EN 365:2004- È la norma che specifica che le ispezioni periodiche: devono essere fatte al massimo ogni 12 mesi( solo nel caso non si siano verificati incidenti) ed eseguite unicamente da una persona competente e nel severo rispetto delle procedure di ispezione periodiche del fabbricante.
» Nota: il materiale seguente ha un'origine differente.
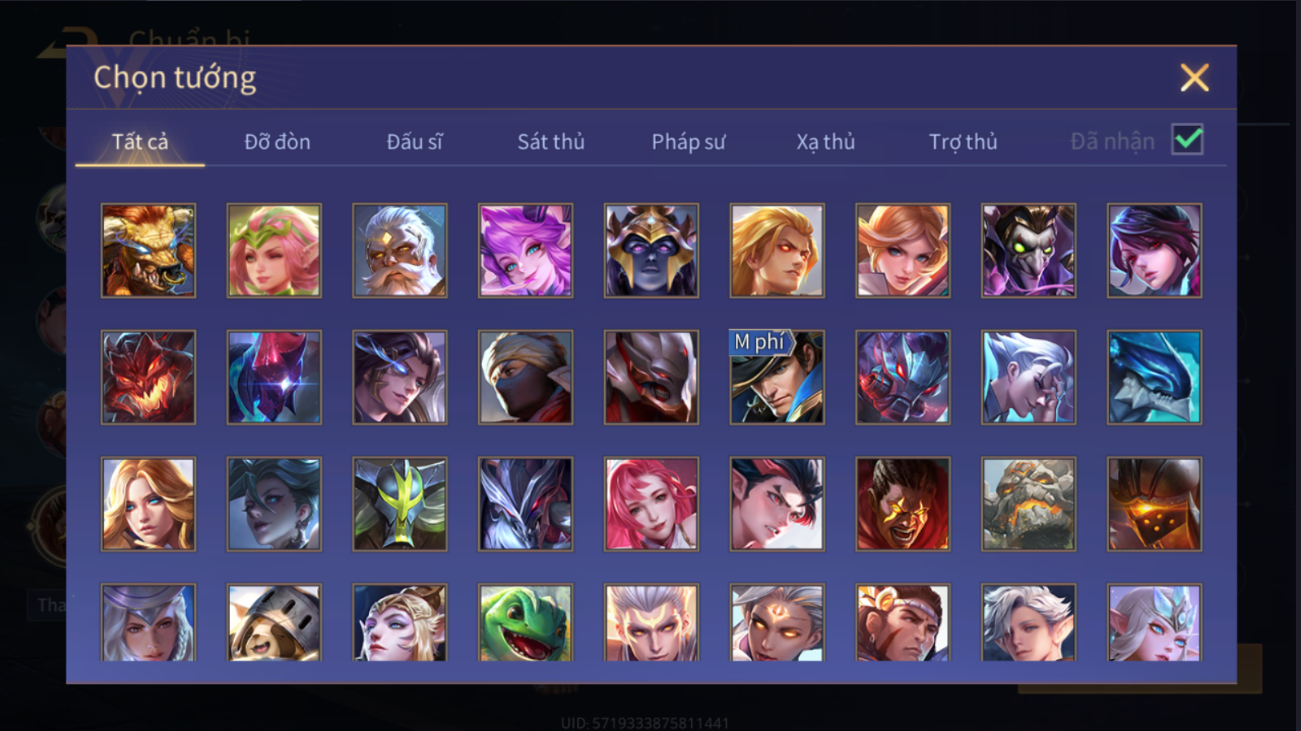This screenshot has height=731, width=1301.
Task: Switch to the "Đỡ đòn" tab
Action: [277, 142]
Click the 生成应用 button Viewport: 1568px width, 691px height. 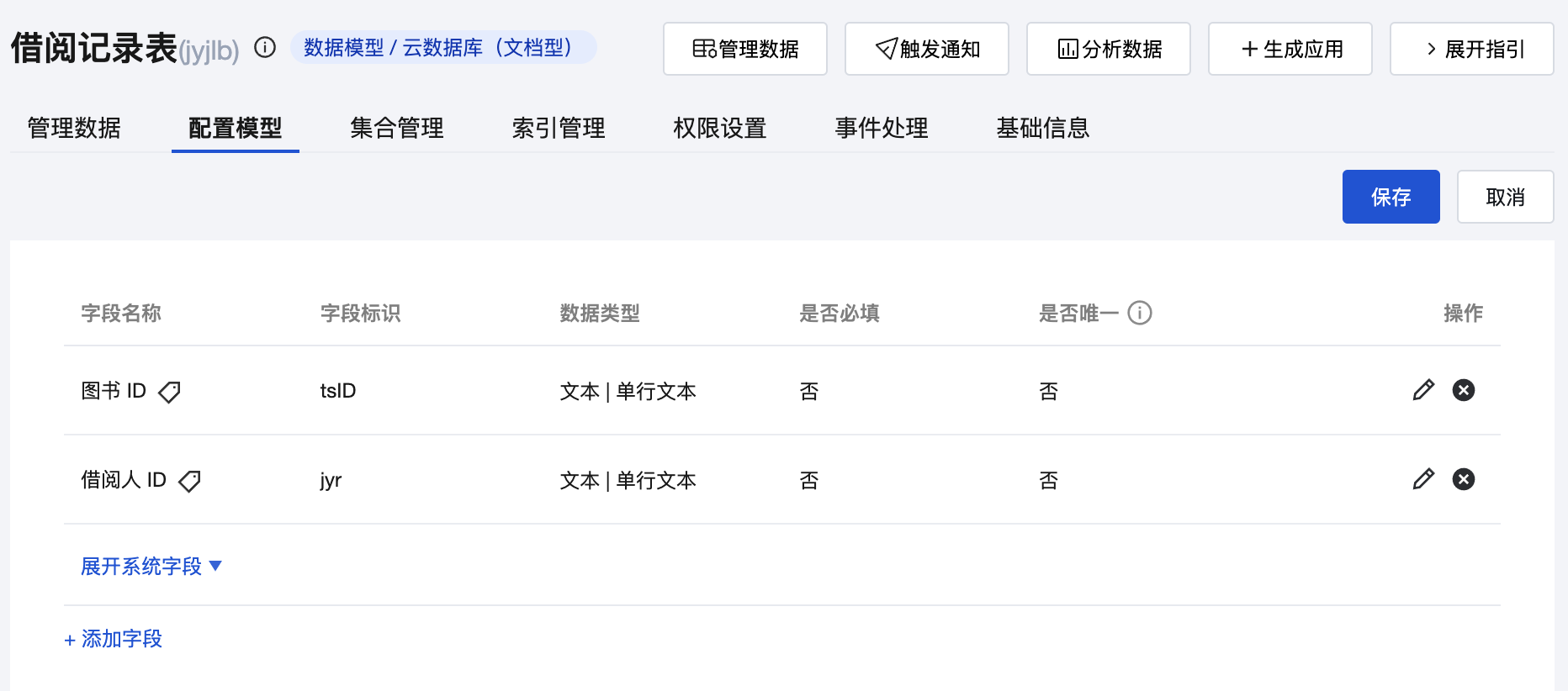[x=1290, y=49]
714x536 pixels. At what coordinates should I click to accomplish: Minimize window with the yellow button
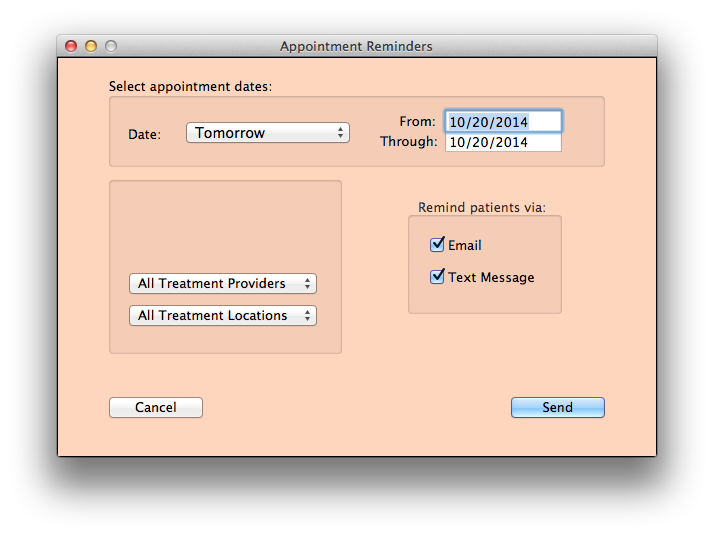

È raccomandato di tenere una scheda di controllo per ogni componente del sistema.
GUIDA ALLA SCELTA DEL DPI ANTICADUTA ADATTO:
Punto di ancoraggio: punto in cui il sistema di protezione anticaduta è collegato in modo affidabile( fettuccia di ancoraggio, treppiedi, linea vita, ecc.)- Deve avere una resistenza > 10 kN per almeno tre minuti( EN 795 Classe B)- Deve trovarsi ad un’ altezza sufficiente per evitare, in caso di caduta, l’ impatto dell’ operatore contro il suolo o una struttura sottostante il piano di lavoro
Connettore: elemento di collegamento tra il sistema di collegamento ed il punto d’ ancoraggio( pinza d’ ancoraggio, moschettone di grande apertura, ecc.)- Deve avere una resistenza > 15 kN per almeno tre minuti( EN 362)
Imbracatura anticaduta- In caso di caduta deve essere in grado di trattenere l’ operatore e di garantire un arresto senza causare ferimenti- L’ unica imbracatura in grado di sostenere una persona in caso di caduta garantendone l’ arresto è quella completa, munita di bretelle e di cosciali a norma( EN 361:2002)- Essa deve essere scelta secondo il tipo di lavoro da svolgere e l’ ambiente di lavoro- Tutti i punti di aggancio sull’ imbracatura devono avere una resistenza superiore a 15 kN per una durata di almeno 3 minuti( EN 361:2002 e EN 358:2018)- Punto di aggancio dorsale:- Punto di aggancio di base di un’ imbracatura anticaduta- Consente di connettere qualsiasi sistema di arresto di caduta- Non adatto per lavorare in sospensione
- Punti di aggancio frontali:- Collegano del sistema di arresto di caduta frontale- Possono essere utilizzati anche per il recupero
- Asole di aggancio sternale:- Le due asole devono essere obbligatoriamente congiunte con un moschettone, a cui si collega un dispositivo di collegamento anticaduta- Adeguate per vari utilizzi in quota e per il lavoro in spazi confinati
-Anelli di aggancio laterali per posizionamento:- Utilizzati in caso di lavoro eseguito in posizionamento- Permettono di mantenere il lavoratore nella posizione di lavoro- Non devono essere utillizzati per l’ arresto delle cadute
-Punto di aggancio ventrale:- Utilizzati in caso di lavoro eseguito in posizionamento consigliato dove sia richiesto un punto di ancoraggio basso.
Dispositivo di collegamento Elemento che collega l’ imbracatura anticaduta al punto di ancoraggio o al connettore( cordino anticaduta, dispositivo retrattile, ecc.)- Deve limitare la caduta e deve essere selezionato in funzione dell’ ambiente di lavoro- Deve essere calcolata l’ altezza di caduta potenziale per determinare l’ elemento di collegamento necessario.